Biochemical Journal ◽

10.1042/bj3280033 ◽

1997 ◽

Vol 328 (1) ◽

pp. 33-36 ◽

Cited By ~ 8

Author(s):

Orla ENNIS ◽

Robin MAYTUM ◽

J. Timothy MANTLE

Keyword(s):

Fusion Protein ◽

Initial Rate ◽

Rat Kidney ◽

Ph Dependence ◽

Gel Filtration ◽

Glutathione S Transferase ◽

Catalysed Oxidation ◽

Kidney Enzyme ◽

Presence And Absence ◽

Burst Kinetics

Native biliverdin IXα reductase (BVR-A) is a monomer of molecular mass 34 kDa. We have developed an expression vector that allows the isolation of 40 mg of a glutathione S-transferase (GST)-BVR-A fusion protein from 1 litre of culture.
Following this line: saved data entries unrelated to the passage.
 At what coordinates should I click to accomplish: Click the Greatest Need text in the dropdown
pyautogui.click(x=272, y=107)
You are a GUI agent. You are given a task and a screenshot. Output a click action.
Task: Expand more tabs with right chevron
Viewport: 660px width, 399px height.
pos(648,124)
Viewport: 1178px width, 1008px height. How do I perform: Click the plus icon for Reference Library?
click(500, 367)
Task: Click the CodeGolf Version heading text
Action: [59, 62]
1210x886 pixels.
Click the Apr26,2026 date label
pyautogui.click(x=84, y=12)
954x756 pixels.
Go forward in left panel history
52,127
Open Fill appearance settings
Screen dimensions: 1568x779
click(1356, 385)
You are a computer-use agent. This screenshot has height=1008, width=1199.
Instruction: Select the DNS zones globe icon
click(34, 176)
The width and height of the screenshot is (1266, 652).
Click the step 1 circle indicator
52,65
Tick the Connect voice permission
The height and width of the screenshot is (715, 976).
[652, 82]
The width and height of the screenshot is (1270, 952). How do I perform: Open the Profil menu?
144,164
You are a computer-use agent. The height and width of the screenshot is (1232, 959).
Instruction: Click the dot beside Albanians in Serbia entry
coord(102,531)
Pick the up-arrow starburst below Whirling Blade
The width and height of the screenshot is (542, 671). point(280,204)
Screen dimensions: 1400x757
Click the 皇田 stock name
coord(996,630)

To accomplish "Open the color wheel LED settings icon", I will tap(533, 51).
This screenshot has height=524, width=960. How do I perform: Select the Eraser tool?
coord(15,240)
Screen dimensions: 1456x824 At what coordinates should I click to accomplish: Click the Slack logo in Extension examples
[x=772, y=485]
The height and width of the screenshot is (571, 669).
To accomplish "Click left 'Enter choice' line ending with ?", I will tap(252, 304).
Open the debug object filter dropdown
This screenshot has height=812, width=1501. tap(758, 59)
The fusion protein (60 kDa) behaves as a dimer on gel filtration (120 kDa), so that we have artificially created a BVR-A dimer. The recombinant rat kidney enzyme exhibits pre-steady-state ‘burst’ kinetics that show a pH dependence similar to that already described for ox kidney BVR-A. Similar behaviour was obtained in the presence and absence of the GST domain both for the burst kinetics and during initial-rate studies in the presence and absence of albumin. The stereospecificity of the BVR-A-catalysed oxidation of [4-3H]NADH, labelled at the A and B faces, was shown to occur exclusively via the B face.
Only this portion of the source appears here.